Technical information
- Licensing authority: FCC
- Facility ID: 73336
- ERP: 160 kW (STA); 476 kW; 960 kW (CP);
- HAAT: 668.5 m (2,193 ft) (STA); 703 m (2,306 ft) (CP);
- Transmitter coordinates: 18°8′51.6″N 66°58′57.1″W﻿ / ﻿18.147667°N 66.982528°W

Links
- Public license information: Public file; LMS;
- Website: www.wapa.tv; www.telemundopr.com;

= WNJX-TV =

Television station in Mayagüez, Puerto Rico

WNJX-TV (channel 4) is a Spanish-language independent television station in Mayagüez, Puerto Rico.

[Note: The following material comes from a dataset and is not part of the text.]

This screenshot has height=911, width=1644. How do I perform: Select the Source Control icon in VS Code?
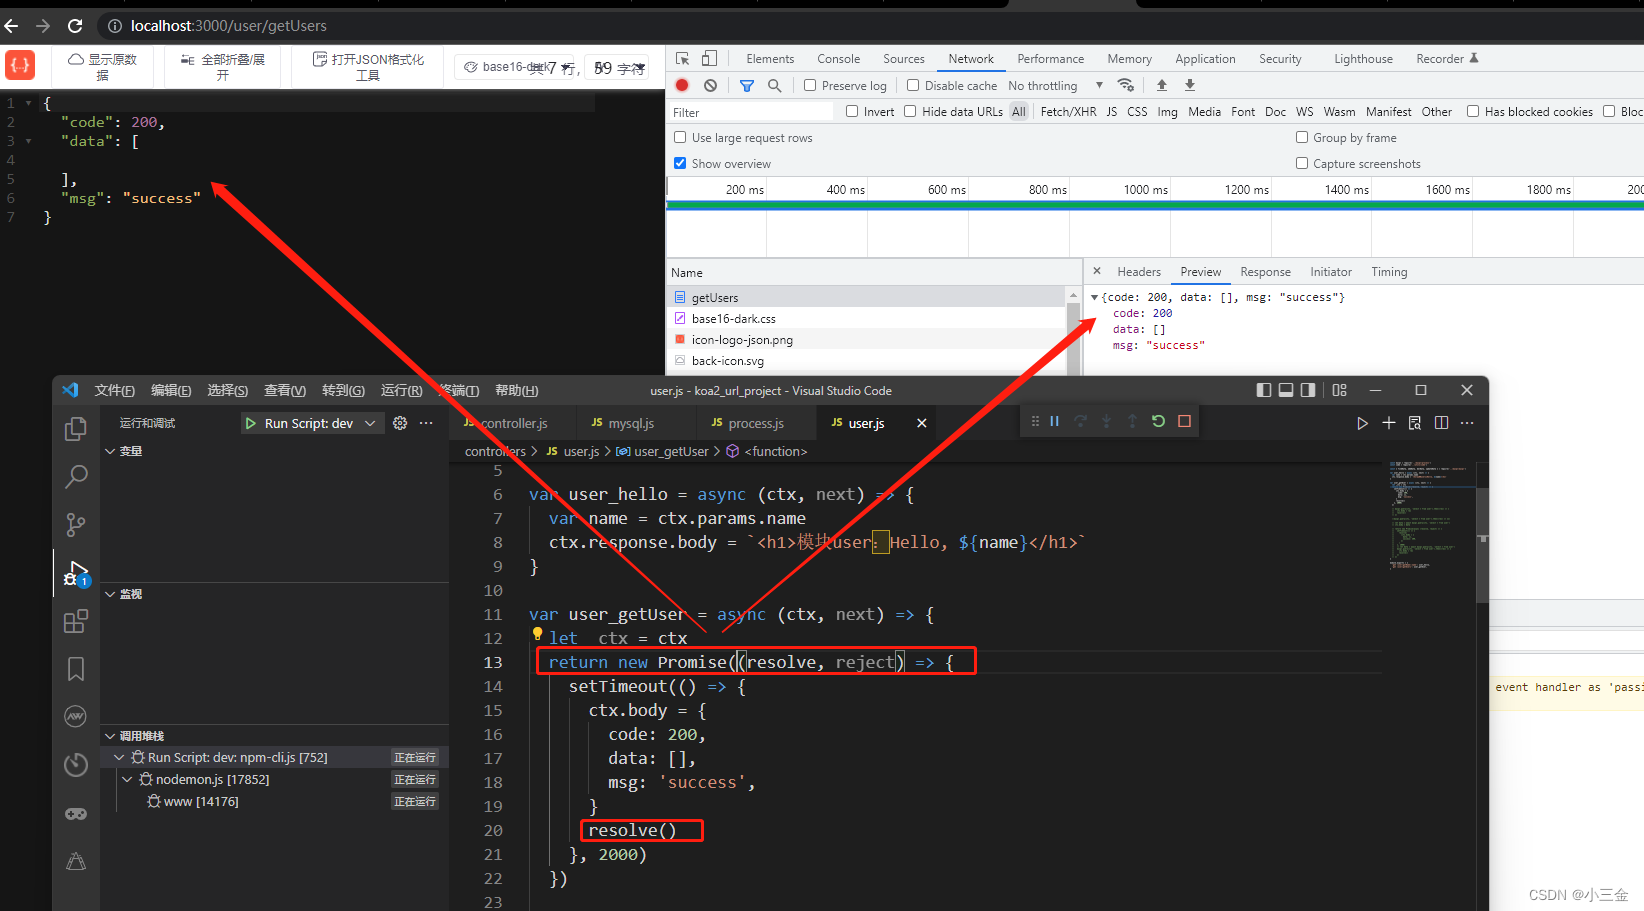(x=75, y=525)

It is a full-time satellite of San Juan–based WAPA-TV (channel 4), owned by WAPA Media Group. WNJX-TV's transmitter is located at Monte del Estado in Maricao, while its parent station maintains studios on Avenida Luis Vigoreaux in Guaynabo.

WNJX-TV's fourth digital subchannel operates as a full-time satellite of Telemundo owned-and-operated station WKAQ-TV (channel 2) under a time brokerage agreement with NBCUniversal's Telemundo Station Group. Branded on-air as Telemundo West, this subchannel is mapped to virtual channel 2.12 rather than 4.4. WNJX-DT4's parent station maintains studios on Avenida Roosevelt in San Juan.

==Technical information==
===Subchannels===
The station's digital signal is multiplexed:

Subchannels of WNJX-TV
| Channel | Res. | Short name | Programming |
| 4.1 | 720p | WNJX-DT | WAPA-TV |
| 4.2 | WNJX-D2 | WAPA Deportes |
| 4.3 | 480i | WNJX-D3 | WAPA 3 |
| 2.12 | 720p | WKAQ-DT | Telemundo |
| 2.22 | 480i | WKAQ .2 | Punto 2 |

===Analog-to-digital conversion===
WNJX-TV shut down its analog signal over UHF channel 22, on June 12, 2009, the official date on which full-power television stations in the United States transitioned from analog to digital broadcasts under federal mandate. The station's digital signal remained on its pre-transition UHF channel 23. Through the use of PSIP, digital television receivers display the station's virtual channel at VHF channel 4.